Nos próximos dias e semanas, muitos de nós não poderemos participar da missa dominical por causa do coronavírus. Por isso, Aleteia.org, em colaboração com a revista Magnificat, se mobiliza para oferecer-lhe a possibilidade de santificar este quarto domingo da Quaresma com esta celebração da Palavra de Deus.

ROTEIRO:

  • Se você está sozinho, é preferível ler as leituras e orações da missa deste domingo ou acompanhar a missa pela televisão.
  • Esta celebração requer ao menos a participação de duas pessoas.
  • Pode ser celebrada na noite de sábado (vigília do domingo) e na tarde do domingo.

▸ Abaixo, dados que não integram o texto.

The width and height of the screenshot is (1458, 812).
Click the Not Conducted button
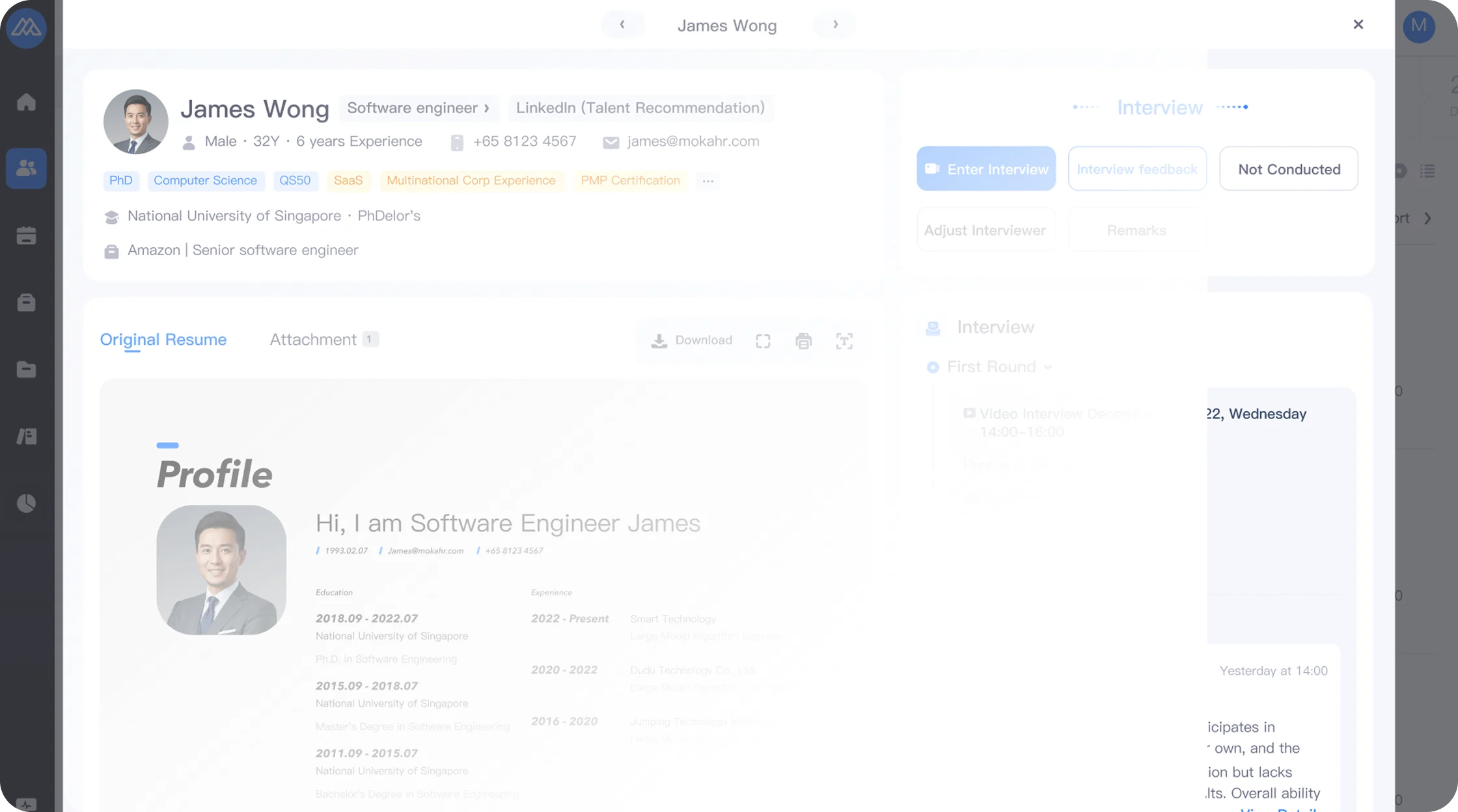click(1288, 169)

No entanto, a manhã de domingo é o momento mais apropriado.
  • Esta celebração se adapta particularmente ao contexto familiar.
  • Deve-se colocar o número de cadeiras necessário diante de um espaço de oração, respeitando a distância de um metro entre cada cadeira.
  • Deve-se colocar uma cruz ou o crucifixo.
  • Acende-se uma ou várias velas, que devem ser colocadas em um suporte seguro. Ao final da celebração, elas devem ser apagadas.
  • Se você tem flores no jardim, colha algumas para colocá-las no ambiente de oração, pois sua presença é particularmente indicada neste domingo Laetare, em previsão da alegria da Páscoa. 
  • Designa-se uma pessoa para dirigir a oração (em ordem de prioridade: um diácono, um leigo que tenha recebido o ministério de leitor ou acolitado, o pai ou a mãe de família.
  • A pessoa encarregada de dirigir a oração estabelecerá a duração dos momentos de silêncio.
  • Serão designados leitores para as leituras.
  • Preparar-se-á com antecedência a oração universal (que aparece neste guia) e se designará uma pessoa para sua leitura.
  • Podem-se preparar os cantos apropriados.

 

Domingo Laetare

Celebração da Palavra

 “Não tomem parte nas obras estéreis dos que são trevas”

 

Sentados. O condutor da celebração toma a palavra: 

 

Irmãos e irmãs,

Neste quarto domingo da Quaresma,

circunstâncias excepcionais nos impedem de participar

da celebração da Eucaristia.

Agora, sabemos que quando nos reunimos

para rezar em seu Nome,

Cristo Jesus se faz presente entre nós.

E cremos que, quando lemos a Escritura na Igreja,

quem nos fala é o próprio Verbo de Deus.

Sua palavra se converte, deste modo,

em autêntico alimento para nossa vida.

Por isso, dispomo-nos a escutar esta Palavra em comunhão com toda a Igreja.

 

Pausa

 

Este quarto domingo da Quaresma também é chamado

de Domingo Laetare, porque a antífona de abertura

começa com a passagem de Isaías:

“Alegrai-vos (Laetare, em latim) com Jerusalém vós todos que a amais”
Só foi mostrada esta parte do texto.